We kept copious notes on the goings on of our neighborhood, and left them in a cigar box under the Sycamore tree where we held our “Spy Club” meetings.

So you’ll understand, won’t you, when I say that I’d like to leave my children alone in the woods?

Wood Sprite

Not in the Hansel and Gretel sense. of course. It’s just that a whole lot of good stuff goes on in there when the adults aren’t looking on. Hierarchies are created, landmarks are named, histories are invented, plans unfold.

It is unfortunate though, that I don’t live in a place where I can trust my children to the trees without wondering who might be lurking behind them. So I go with them, into the woods, and I try to blend in.

On our walk a few days back, we found this fantastic place. It’s a circle made up of limbs, boulders, car parts and even an old barrel grill. In the center is a fire ring.

Roxaboxen

My guys investigated it thoroughly, of course, and claimed it as their own, without even so much as a thought that it might already have tenants.

They began to make plans for adding on “rooms” and bringing out “supplies” to their “base camp.”

I stayed back and pretended to be engrossed in some plant or another while they populated this new world.

It was just like seeing one of our all time favorite stories, Roxaboxen, come to life. (Seriously, this is one to buy, not just borrow. We read it LOTS, and it gets to me every single time).

Merry Men

When we came home from our walk we read the story again. Then, my inspired littles headed right out to our yard to drag around rocks and yard debris. They were founding fathers of their own settlement, barking orders at each other and declaring things like, “let’s pretend this is the road between our houses.
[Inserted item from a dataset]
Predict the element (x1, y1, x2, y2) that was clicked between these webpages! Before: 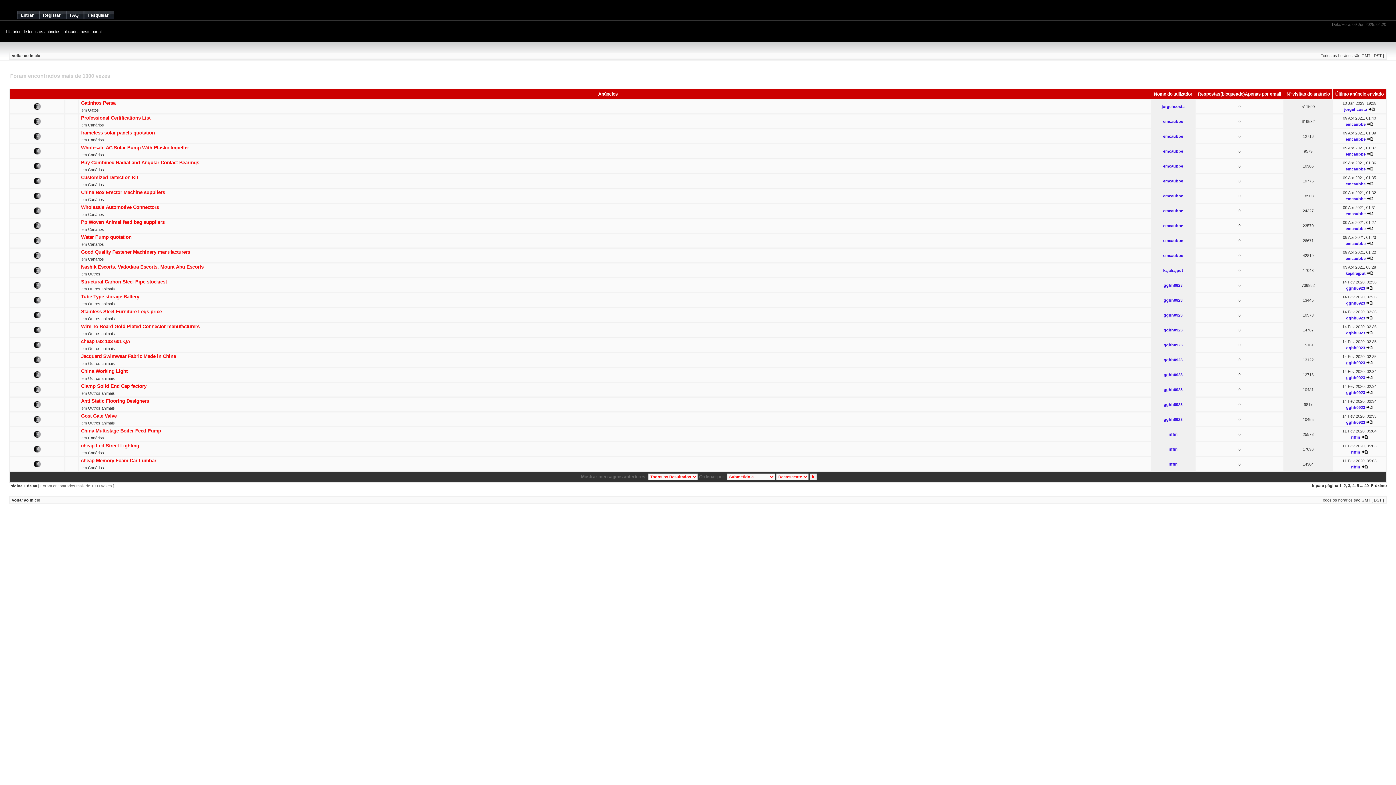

Okay, but let’s make it a toll road, and you have to pay three of these berries to ride your motorcycle on it.”

You know how tiger cubs tumble around with each other, mock fighting, in preparation for when they are great hunters?

It’s like that, to watch kids play at creating the world. Cute and funny, but also tinged with the knowledge that they are playing out the roles they are destined for: becoming men, men who set up house, choose a trade, weigh in on their country’s laws, make decisions about how they will interact with their neighbors and spend their money.

When they create a world, apart from the one where Daddy and I reign, they are practicing at moving beyond us, standing without us, self-governing.

Amazing and apparently truly important stuff, this world they are building in my backyard. It looks to the near sighted tall people who reign indoors, to be nothing but a mess to clean, but to the citizenry of their as yet nameless colony, to them it is prophecy and possibility.

Jennifer February 26, 2008 at 8:05 am

I love Roxaboxen! It was one of my baby brother’s favorites for me to read to him when he was littler. I remember he chose it for a book report in kindergarten or 1st grade. It was interesting trying to describe the “main character” of Roxaboxen. I noticed he still has it in his bookcase when I was home for Christmas (he’s almost 12) and still reads it.

Sarah Jackson February 26, 2008 at 8:07 am

This is my favorite thing about being a parent – quietly listening on the sidelines while they create a whole world around them using only their imaginations and the tools at hand. Amazing stuff indeed.

Lori February 26, 2008 at 8:15 am

i grew up this way, too – running through the fields and woods, playing in a creek all day, filthy dirty and only coming in to gulp my lunch in 45 seconds.

every year the boys rebuild their fort in the woods behind the house, and it brings back so many memories of scavenging for things for our fort when i was a child – the joy of finding an abandoned wooden crate! using a line of rusty old cans (full of holes from shooting practice) to hold our treasures…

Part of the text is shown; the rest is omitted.